Balance of forces to change after “indicator” elections

 

 

 

  • The Civic Democrats announced that they were forging ahead with plans for a new rightist faction in the European Parliament, co-operating with parties from Britain, Poland, the Czech Republic and other member states (every faction in the 736-seat European Parliament has to be composed of at least 25 MEPs, representing at least seven of the 27 EU member countries, the latter criteria is questioned to be completed).
  • Former PM Mirek Topolánek described the result as a comeback after his party’s previous battering in regional and Senate elections. Social Democrat leader Jiří Paroubek said there would be a different turnout in the autumn elections since it would be fought on different issues.
  • Martin Bursík has resigned as leader of the Greens: his party received just two percent of the vote, falling well short of the five-percent threshold needed to win any seats.
  • Five MPs have quit the Christian Democrats, the fourth biggest grouping in the Czech lower house. There are only eight MPs left in the deputies group of the Christian Democrats, which is headed by the party’s new leader Cyril Svoboda.
  • The centre-right party TOP 09, launched few days after the EU elections by former finance minister Miroslav Kalousek says it is receiving hundreds of requests for membership. A flash poll conducted by the STEM research centre at the weekend suggested that the new party could receive as much as 40% voter support in the early elections scheduled to take place in October. TOP 09 is currently being led by former foreign minister Karel Schwarzenberg, who held that post on behalf of the Green Party and is consistently ranked the country’s most popular politician.

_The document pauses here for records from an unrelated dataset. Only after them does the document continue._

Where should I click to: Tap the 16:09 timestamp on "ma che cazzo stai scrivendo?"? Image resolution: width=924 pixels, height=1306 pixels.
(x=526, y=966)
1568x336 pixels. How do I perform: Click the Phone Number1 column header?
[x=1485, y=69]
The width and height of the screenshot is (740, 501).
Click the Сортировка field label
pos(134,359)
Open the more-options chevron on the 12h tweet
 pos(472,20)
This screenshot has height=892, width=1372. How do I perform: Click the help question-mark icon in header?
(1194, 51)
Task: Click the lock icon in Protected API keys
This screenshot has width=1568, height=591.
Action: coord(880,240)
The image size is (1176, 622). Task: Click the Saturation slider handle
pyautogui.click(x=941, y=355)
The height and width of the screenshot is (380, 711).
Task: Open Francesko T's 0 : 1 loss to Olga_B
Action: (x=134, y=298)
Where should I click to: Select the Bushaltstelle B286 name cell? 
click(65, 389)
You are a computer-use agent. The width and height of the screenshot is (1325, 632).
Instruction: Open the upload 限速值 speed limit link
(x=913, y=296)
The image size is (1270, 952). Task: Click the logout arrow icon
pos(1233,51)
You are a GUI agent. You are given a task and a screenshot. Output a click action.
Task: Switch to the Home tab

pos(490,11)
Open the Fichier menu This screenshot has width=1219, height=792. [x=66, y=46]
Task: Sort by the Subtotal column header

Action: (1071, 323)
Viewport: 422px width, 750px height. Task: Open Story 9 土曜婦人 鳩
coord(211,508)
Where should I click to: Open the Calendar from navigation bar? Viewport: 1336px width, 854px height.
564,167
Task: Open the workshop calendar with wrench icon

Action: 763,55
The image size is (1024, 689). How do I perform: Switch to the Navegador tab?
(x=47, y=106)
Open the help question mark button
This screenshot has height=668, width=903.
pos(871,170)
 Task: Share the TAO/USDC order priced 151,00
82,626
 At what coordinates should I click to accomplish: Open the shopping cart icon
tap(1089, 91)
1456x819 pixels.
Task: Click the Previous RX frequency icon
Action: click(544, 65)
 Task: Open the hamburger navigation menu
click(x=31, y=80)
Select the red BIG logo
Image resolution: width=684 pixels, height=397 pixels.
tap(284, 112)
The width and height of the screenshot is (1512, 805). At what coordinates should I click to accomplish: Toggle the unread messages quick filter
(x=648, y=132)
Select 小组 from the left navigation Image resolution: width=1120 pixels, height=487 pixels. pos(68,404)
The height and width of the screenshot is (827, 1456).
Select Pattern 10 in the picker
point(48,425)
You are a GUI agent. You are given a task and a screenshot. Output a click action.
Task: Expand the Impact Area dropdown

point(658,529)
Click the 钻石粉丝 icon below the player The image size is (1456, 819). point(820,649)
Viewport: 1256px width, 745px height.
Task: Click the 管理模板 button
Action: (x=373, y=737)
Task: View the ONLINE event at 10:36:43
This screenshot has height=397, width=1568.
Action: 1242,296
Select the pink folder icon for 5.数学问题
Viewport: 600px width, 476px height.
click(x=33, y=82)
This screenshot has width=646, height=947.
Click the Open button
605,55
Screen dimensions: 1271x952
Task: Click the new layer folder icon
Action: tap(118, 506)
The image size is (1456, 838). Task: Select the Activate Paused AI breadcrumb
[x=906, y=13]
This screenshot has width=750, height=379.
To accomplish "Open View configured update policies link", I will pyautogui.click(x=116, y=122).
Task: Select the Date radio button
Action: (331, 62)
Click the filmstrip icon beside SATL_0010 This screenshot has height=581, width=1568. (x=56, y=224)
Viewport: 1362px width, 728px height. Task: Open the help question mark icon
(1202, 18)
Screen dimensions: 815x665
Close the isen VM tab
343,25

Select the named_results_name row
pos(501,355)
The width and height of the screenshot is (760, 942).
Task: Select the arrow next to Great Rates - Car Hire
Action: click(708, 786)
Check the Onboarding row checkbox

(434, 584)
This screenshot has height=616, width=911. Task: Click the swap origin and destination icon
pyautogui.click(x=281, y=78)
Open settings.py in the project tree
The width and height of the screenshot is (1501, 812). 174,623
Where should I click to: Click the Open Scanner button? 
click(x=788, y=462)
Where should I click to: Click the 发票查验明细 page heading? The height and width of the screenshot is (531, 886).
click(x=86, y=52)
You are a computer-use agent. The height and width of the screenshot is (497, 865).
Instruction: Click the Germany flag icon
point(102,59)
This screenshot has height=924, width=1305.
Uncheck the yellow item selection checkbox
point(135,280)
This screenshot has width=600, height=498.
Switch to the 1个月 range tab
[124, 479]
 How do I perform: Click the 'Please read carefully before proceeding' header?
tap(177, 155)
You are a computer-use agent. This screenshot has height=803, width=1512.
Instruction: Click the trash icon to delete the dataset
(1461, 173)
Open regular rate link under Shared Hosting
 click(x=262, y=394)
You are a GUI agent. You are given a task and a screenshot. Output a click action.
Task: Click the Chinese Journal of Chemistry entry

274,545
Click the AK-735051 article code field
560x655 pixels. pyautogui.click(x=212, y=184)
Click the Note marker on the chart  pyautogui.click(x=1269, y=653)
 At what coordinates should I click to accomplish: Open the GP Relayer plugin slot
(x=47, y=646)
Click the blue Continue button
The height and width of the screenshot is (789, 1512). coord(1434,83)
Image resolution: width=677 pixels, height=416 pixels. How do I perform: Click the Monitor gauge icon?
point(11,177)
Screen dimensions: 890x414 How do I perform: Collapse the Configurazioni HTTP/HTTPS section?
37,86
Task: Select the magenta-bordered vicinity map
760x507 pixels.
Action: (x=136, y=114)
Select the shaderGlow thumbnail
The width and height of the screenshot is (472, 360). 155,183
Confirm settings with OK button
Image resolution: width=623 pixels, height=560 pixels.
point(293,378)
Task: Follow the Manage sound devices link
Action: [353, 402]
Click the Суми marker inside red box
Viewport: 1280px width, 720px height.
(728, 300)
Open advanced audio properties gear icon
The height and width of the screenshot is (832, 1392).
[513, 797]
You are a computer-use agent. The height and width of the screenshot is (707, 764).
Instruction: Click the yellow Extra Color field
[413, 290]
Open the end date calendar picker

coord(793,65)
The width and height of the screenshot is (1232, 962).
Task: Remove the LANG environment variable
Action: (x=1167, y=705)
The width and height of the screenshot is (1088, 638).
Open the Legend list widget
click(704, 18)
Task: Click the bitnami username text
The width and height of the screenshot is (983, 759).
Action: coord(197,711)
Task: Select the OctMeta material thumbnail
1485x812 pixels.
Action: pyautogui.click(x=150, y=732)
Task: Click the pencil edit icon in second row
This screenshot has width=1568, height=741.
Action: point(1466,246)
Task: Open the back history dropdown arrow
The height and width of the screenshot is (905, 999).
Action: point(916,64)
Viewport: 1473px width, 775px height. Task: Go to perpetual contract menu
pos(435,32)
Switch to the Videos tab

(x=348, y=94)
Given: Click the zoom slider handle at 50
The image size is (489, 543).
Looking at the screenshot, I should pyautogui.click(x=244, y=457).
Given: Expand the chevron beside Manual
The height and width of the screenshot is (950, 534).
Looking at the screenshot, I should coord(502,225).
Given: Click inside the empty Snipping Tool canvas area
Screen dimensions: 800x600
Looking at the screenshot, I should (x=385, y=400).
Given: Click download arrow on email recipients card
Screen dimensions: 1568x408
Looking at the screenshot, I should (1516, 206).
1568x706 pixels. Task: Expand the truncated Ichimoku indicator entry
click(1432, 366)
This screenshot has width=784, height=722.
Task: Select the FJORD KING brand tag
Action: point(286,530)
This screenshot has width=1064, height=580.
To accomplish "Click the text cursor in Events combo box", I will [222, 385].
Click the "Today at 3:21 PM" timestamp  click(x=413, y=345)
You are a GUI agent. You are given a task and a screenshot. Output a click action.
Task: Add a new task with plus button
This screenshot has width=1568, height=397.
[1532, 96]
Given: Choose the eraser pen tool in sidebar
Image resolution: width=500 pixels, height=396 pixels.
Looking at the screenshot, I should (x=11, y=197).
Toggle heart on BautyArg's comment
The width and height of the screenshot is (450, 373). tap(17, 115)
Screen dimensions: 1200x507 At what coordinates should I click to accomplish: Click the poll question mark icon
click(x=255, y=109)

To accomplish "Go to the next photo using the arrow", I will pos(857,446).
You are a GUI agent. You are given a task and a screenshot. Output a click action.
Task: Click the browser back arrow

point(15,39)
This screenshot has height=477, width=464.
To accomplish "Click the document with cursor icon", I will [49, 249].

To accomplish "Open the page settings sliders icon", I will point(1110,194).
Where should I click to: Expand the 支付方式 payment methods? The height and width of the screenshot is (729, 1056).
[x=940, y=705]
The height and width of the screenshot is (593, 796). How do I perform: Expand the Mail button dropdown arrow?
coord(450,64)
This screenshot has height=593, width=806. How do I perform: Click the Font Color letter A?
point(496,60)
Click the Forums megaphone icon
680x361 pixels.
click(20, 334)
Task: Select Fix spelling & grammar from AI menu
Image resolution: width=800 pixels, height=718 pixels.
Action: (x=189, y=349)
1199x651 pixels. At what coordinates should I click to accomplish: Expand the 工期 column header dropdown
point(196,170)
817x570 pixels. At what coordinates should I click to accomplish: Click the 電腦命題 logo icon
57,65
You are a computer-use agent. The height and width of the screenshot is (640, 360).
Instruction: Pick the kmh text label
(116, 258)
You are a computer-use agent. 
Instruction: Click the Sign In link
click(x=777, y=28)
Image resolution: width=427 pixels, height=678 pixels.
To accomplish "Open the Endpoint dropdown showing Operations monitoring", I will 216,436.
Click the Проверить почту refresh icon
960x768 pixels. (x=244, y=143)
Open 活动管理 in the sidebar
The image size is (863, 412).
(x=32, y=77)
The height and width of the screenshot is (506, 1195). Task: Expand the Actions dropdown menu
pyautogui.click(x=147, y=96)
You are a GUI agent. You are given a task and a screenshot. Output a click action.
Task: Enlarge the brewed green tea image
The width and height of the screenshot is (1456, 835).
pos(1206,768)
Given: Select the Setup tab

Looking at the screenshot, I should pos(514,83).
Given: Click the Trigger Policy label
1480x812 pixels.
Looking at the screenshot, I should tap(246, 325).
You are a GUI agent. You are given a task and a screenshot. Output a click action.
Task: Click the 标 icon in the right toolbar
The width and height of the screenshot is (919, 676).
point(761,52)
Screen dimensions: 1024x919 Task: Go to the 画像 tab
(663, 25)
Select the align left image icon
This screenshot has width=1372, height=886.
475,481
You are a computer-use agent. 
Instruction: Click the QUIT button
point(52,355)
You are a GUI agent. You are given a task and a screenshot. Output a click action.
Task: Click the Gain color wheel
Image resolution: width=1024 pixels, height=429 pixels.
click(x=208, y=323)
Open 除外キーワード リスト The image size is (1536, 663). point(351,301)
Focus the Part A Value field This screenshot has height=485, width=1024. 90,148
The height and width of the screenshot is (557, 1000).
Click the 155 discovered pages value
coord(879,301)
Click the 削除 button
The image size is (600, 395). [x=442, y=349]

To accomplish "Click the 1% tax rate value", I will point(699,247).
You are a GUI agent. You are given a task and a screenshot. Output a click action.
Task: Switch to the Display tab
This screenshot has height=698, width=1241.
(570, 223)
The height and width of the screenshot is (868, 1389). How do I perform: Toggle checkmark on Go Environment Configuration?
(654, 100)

Analysis and forecast (↓ decreasing risk)

 


The European election is seen as an indicator of party strengths ahead of early general elections in October; however, balance of forces can change radically in the next few months. Moreover, according to Median’s poll which was carried out only a few days after the EP elections, the CSSD would gain 36 percent, while ODS would garner 28 percent of the vote at general elections.


Since turnout was extremely low on the 7th of June, the outcome of a general election can basically differ from the EP elections’, while it seems very likely that most social democratic voters did not participate, protesting against their party’s participation in the caretaker government, but this basis is expected to be reactivated during the campaign.


The new party can overwrite the political map in the country. According to a poll carried out by Factum Invenio, Mr Schwarzenberg’s personal popularity plays a significant role in the party’s support: almost 50 percent said they thought Mr Schwarzenberg’s patronage would benefit the party, and 44 percent believe that TOP 09 will succeed in making it into Parliament. The election results mostly depend on former KDH and Green voters, the activity of the social democrats and the political direction of the new party.